A remote health monitoring platform for hypertension management, designed around the IoT World Forum (IoTWF) 7-layer reference model — from BLE wearables at the edge to cloud analytics and clinician workflows.
Developed as a team project during the MSc program at FH Technikum Wien, this platform addresses the challenge of continuously collecting and acting on health data from wearable devices — specifically for remote hypertension monitoring. The goal is to provide patients and clinicians with timely, reliable health insights while keeping sensitive data secure and private.
The system architecture is structured around the IoT World Forum (IoTWF) 7-layer reference model, mapping each component of the platform to a specific layer — from physical sensors through connectivity, edge processing, cloud storage, and application logic up to the clinician-facing workflow.
The IoT World Forum Reference Model was chosen as the structural backbone of the system design for three key reasons:
Each layer has a distinct responsibility — from physical device to clinician workflow — making the system easier to reason about, develop, and maintain.
The model naturally expresses the edge-cloud boundary, making it straightforward to show where data is processed locally versus in the cloud.
Security controls and privacy requirements can be attached to specific layers, making compliance reasoning structured and traceable.

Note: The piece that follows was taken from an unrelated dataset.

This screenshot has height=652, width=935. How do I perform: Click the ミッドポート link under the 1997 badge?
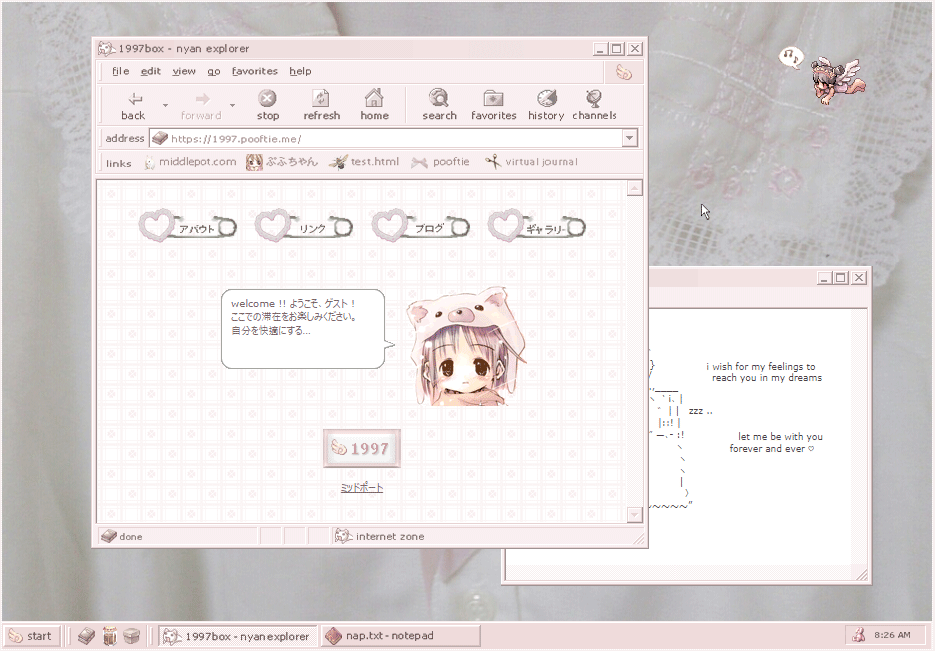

The IoTWF reference model provided the structural backbone of the design. Each layer has a clear responsibility, and transitions between layers follow open, vendor-neutral protocols.
Blood pressure cuffs and wearable sensors capturing time-stamped health measurements at the patient's location.
Bluetooth Low Energy (BLE) link between the wearable and the smartphone gateway. Wi-Fi or cellular for the smartphone-to-cloud hop.
The smartphone acts as the edge node — validating incoming readings, deduplicating data, and running immediate threshold checks to catch critical alerts before data leaves the device.
Validated telemetry is ingested into the cloud via a secure API. An MQTT broker distributes events across the backend — telemetry to storage, alerts to the notification service.
A time-series database (TSDB) stores health signals for trend analysis. A data lake provides scalable long-term storage for combining structured and unstructured health data across sources.
Alert services trigger clinician workflows with acknowledgement logging. Dashboards provide real-time and historical views via WebSocket updates.
Role-based access separates patient and clinician views. Audit logs track alert creation and clinician acknowledgement to support accountability and compliance.
A deliberate edge-cloud split was designed to keep latency and bandwidth low, and to avoid sending raw sensitive data to the cloud unnecessarily.
Handles BLE connectivity, data filtering and deduplication, and immediate threshold-based alerts. Acts as a firm real-time layer — late alerts here are useless.
Handles durable TSDB storage, long-term analytics, alert audit trail, and device fleet management. Operates on a soft real-time basis where short delays are acceptable.
All protocol choices follow open standards from bodies including IETF, IEEE, ETSI, CSA, and OMA SpecWorks — ensuring interoperability and avoiding vendor lock-in.
Developed during the MSc program in IoT and Embedded Systems at FH Technikum Wien, Vienna — 2026.
Collaborative engineering project combining embedded systems, cloud architecture, and IoT system design expertise.